The Shakespeare Conference: SHK 22.0116  Thursday, 10 June 2011

From:         Joseph Egert < This e-mail address is being protected from spambots. You need JavaScript enabled to view it >
Date:         June 9, 2011 4:34:22 PM EDT
Subject:      Re: SBReview_14: Arden3 MV
 
Professor Halio writes:
 
>Regarding the name "Shylock," I am grateful to Drakakis for pointing me to Stephen Orgel's essay, "Imagining Shylock," which argues that the name is not of biblical derivation, but an English name.

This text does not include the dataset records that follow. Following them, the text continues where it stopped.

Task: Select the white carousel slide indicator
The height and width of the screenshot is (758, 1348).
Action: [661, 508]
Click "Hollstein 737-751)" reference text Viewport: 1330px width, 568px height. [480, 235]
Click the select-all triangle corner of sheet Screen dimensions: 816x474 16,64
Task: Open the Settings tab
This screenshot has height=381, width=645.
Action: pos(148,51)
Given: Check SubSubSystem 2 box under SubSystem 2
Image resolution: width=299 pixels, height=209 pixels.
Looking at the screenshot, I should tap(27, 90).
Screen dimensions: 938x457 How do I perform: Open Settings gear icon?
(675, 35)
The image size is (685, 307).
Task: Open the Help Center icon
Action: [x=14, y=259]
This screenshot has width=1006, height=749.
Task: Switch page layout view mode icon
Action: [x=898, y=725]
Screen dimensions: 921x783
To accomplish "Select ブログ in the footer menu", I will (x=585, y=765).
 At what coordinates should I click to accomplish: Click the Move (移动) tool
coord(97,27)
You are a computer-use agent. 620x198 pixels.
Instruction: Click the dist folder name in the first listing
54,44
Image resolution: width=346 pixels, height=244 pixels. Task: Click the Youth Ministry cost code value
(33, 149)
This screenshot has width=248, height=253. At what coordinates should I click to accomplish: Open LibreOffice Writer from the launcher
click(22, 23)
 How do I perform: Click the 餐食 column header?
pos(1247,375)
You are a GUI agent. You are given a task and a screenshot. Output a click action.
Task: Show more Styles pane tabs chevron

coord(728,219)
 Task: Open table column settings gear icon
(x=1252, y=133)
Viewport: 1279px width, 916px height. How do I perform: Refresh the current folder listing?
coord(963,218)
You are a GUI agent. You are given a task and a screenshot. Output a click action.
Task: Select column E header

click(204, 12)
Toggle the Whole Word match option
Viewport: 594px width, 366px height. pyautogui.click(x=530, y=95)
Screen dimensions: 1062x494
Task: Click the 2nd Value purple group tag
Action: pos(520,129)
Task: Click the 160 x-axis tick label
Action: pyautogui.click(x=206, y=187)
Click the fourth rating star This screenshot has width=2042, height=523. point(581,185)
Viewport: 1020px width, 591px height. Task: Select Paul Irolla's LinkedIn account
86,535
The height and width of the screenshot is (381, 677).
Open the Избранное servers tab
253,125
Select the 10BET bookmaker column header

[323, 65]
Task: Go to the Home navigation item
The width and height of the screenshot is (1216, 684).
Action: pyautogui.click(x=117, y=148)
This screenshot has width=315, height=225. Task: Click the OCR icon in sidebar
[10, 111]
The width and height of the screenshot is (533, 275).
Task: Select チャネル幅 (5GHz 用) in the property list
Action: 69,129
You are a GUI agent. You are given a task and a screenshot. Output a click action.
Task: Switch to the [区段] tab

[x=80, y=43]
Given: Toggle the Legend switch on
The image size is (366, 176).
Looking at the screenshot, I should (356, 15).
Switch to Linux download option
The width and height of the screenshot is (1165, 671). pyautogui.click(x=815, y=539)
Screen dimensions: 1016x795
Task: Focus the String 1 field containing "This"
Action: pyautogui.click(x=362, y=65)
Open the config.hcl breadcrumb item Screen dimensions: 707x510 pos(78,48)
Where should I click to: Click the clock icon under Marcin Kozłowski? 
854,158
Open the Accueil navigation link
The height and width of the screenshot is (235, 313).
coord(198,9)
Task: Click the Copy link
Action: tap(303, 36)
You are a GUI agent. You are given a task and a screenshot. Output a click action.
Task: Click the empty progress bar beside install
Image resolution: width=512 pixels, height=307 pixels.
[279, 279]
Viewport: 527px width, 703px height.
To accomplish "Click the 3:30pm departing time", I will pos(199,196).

Orgel traces the name "Shylok" to Englishmen in Hoo, Sussex, as early as the fifteenth century. (This essay came out well after my edition, or I certainly would have noted it, as Drakakis does.) Nevertheless, given many of the other biblical references from the Old Testament, including the names Tubal, Leah, and Chus (or Cush), Shakespeare could have been reminded of Shelah, or Shelach, Shem's grandson, and then Anglicized it. All the names derive from descendants of Noah, including Jessica, or Iscah, although Orgel disputes that derivation as well.<
 
Indeed, Dr Drakakis (p 165) chooses the Bishop's Bible's 'Selah' over the Geneva Bible's 'Shelah' in his translating Genesis 10:24: "Arpharad begate Selah, and Selah begat Neber." ('Arpharad" may be an Arden3 typo for Bishop's "Arphaxad", and "Neber' an Arden3 typo for Bishop's 'Heber'.) The 1560 Geneva verse in fact reads (with each long 's' modernized and diacritics removed): "Also Arpachshad begate Shelah, and Shelah begate Eber." Dr Halio's Oxford edition (p30) also notes Geneva's "marginal gloss to GEN 10;24" (actually to 10:21's "sonnes of Eber") --  which gloss reads: "Of whome came the Ebrewes or Iewes." (No doubt Dr Halio has by now been alerted to his edition's misciting on p 22 'Rachel' rather than 'Rebecca' as "obtaining Esau's birthright for her other son.")
 
Earlier Dr Drakakis (p 89) has John Coolidge arguing that "Jessica's elopement is a repetition of Jacob's absconding with Leah." In fact, Coolidge's 1976 piece (p 247) has Jacob absconding with both "Rachel and Leah." Rachel, having stolen her father's idols (like Jessica her father's jewels) may be an even closer counterpart to Jessica than Leah.
 
Congratulations to both Profs. Halio and Drakakis for their superb works of scholarship.